At ExxonMobil’s advanced recycling plant in Baytown, Texas, we’re taking in millions of pounds of discarded plastic and transforming it at the molecular level into raw materials for making new products. The amount we make is freely attributed through a mass balance approach to the plastic we sell as “certified-circular plastics.”

Because our mass balance approach is certified through an independent, third-party system, our customers know their purchases help prevent used plastic from going to landfills or being incinerated. This market exists today. It has many serious participants, and we expect it to keep expanding.

That expansion can happen faster with strong infrastructure for gathering and sorting used plastic. Instead of going to a landfill, it can go to plants like Baytown and be transformed into the building blocks of useful products.

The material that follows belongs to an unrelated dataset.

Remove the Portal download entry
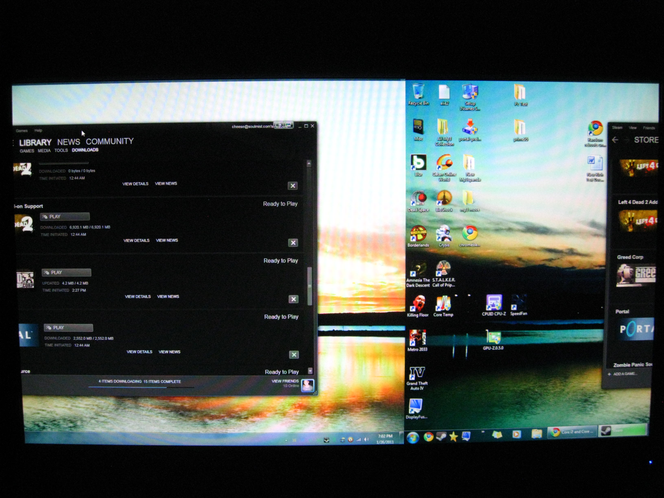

We’re also listening to policymakers and our customers, who want to manufacture more recyclable materials. Today, we make polymers that are lighter, stronger, and more durable, so our customers can use less of them in their products that can be more easily recycled after they’re used.

Big problems require multiple solutions. Let’s not limit ourselves as we convene in Ottawa.

Billions of people benefit from the use of plastics. None of them want to see waste on our roadways, in our forests, or in our rivers and oceans. That’s the problem that needs solving.